Pledge to #BoycottNestle and #BoycottStarbucks, then access and share our list of better brands.

Undoing the Damage

Honor your values with your wallet: Boycott and divest from companies hurting Unci Maka. Nestle, the world’s largest food and beverage company, has a long history of water theft, damaging precious ecosystems, and dangerous marketing practices. Now, coffee conglomerate Starbucks has struck a multibillion dollar deal with Nestle. We ask you to take the #NestlePledge and #BoycottNestle, #BoycottStarbucks, and their families of brands. You can also send a strong message by removing your money from the 35 major banks responsible for the construction of pipelines without the free, prior, and informed consent of the Lakota people.

LPLP Creates List of Alternative Products

Boycotting the biggest names in food and coffee can be difficult without viable alternatives. That's why we created a list of products our supporters can purchase without handing a dime to Nestle or Starbucks. Items are ranked by tier: Tier 1 is indigenous/POC owned companies, Tier 2 is certified sustainable businesses, and Tier 3 is family affordable products. 
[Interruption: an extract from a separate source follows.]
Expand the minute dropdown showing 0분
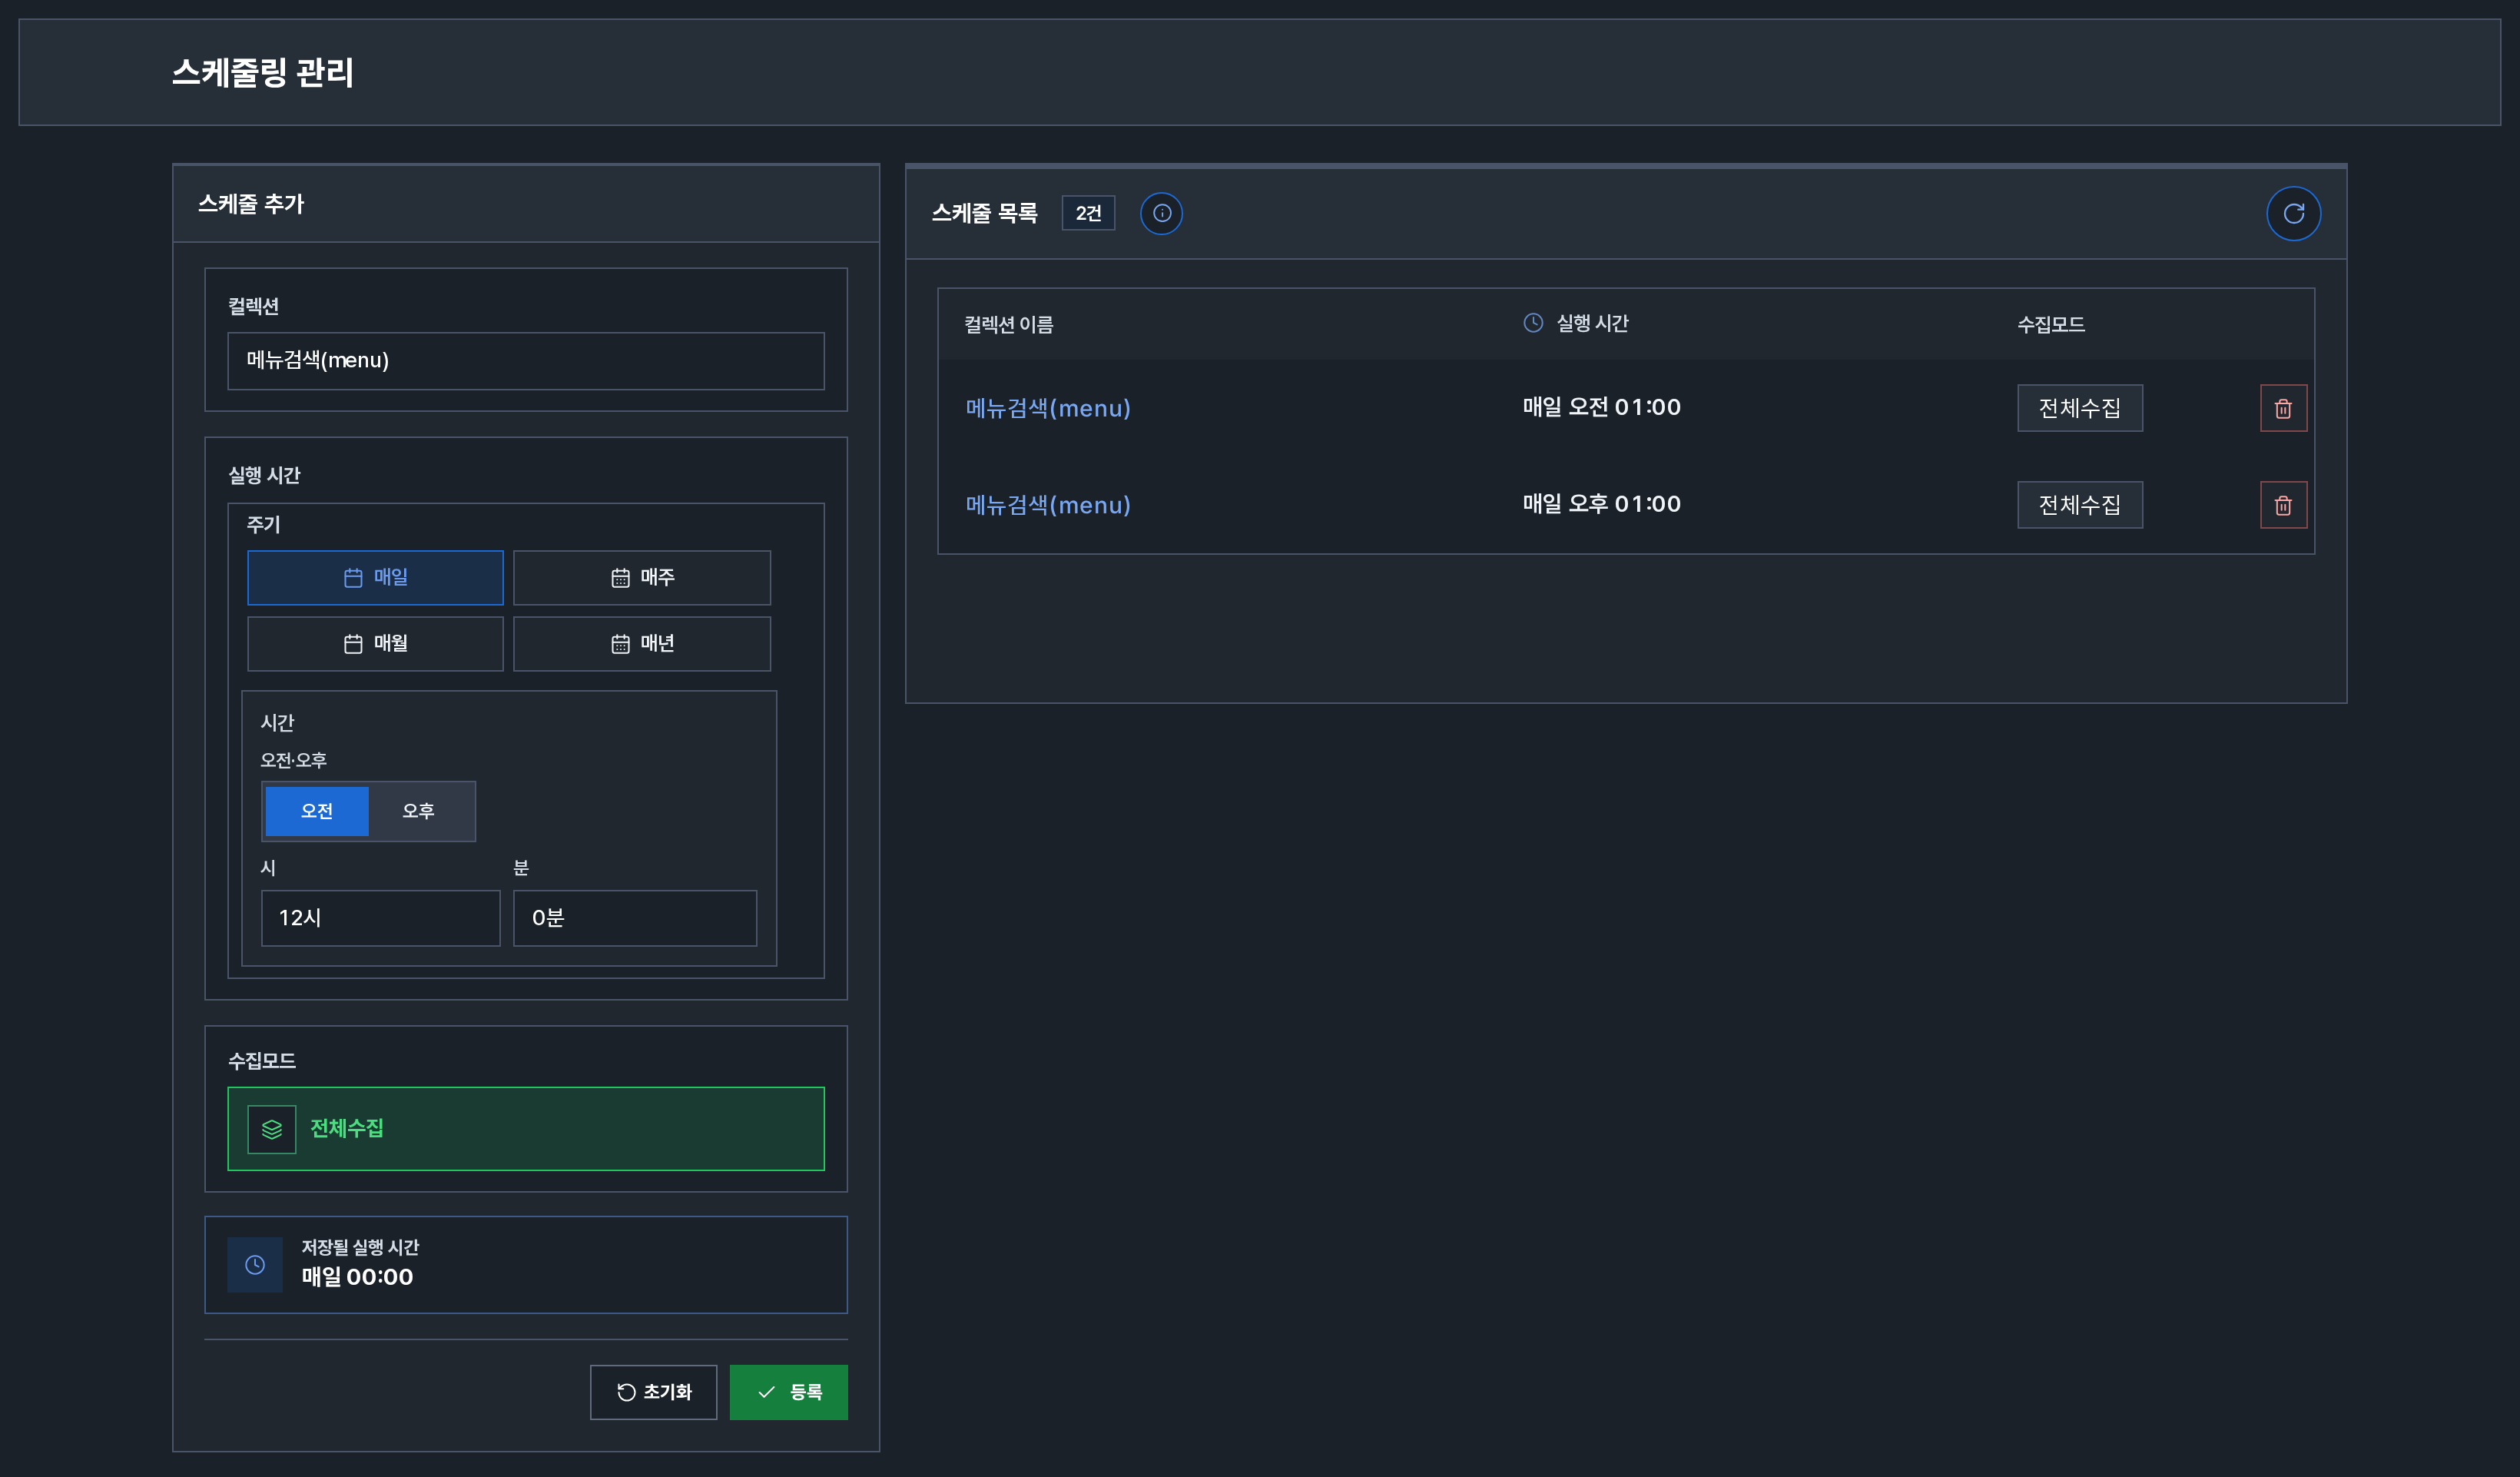The image size is (2520, 1477). 635,918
Protect Water, Take the #NestlePledge

Nestle, the world's largest food and beverage company, hoards water from sensitive ecosystems and makes billions in profit as disaster capitalists. Take our #NestlePledge and join the movement to #BoycottNestle and ALL its products. Signify to Nestle that #WaterIsLife. You can learn more about the history of Nestle’s unethical and predatory business practices here.

Nestle Permitted to Take Water from Michigan and California

Nestle Waters North America is granted the right to pump 400 gallons/minute from the water table in Michigan for a shocking $200 annually. This sparks controversy, as nearby Flint has been without clean water since April, 2014. 
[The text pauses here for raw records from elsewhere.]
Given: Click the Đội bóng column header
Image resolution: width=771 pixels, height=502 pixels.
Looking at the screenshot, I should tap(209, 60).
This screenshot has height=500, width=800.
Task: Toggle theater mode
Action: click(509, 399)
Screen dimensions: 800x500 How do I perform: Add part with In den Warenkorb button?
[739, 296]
In California, the US Forest Service grants a permit to Nestle to continue pumping water from the drought- and wildfire-ravaged San Bernardino Mountains — despite the fact that Nestle's last permit expired in 1988.  

Dutch Bank Refuses to Invest in Tar Sands Pipelines

In response to a letter sent by a coalition of indigenous activists, grassroots organizations, and environmental groups, the Dutch-based ING Bank announces it will not invest in four recently approved Canadian tar sands pipelines. This comes several months after ING sold it's share of $120 million in debt and became the first bank to officially sever all ties with DAPL. 

Los Angeles Divests $40 Million from Wells Fargo

Divest LA successfully pressures the Los Angeles City Council to divest $40 million in holdings from Wells Fargo.

German Bank Cuts Ties with DAPL and ETP

Activists deliver a petition with 260,000 signatures to Bavarian public bank Bayern LB, coinciding with the visit of US Vice President Mike Pence and Secretary of State Rex Tillerson.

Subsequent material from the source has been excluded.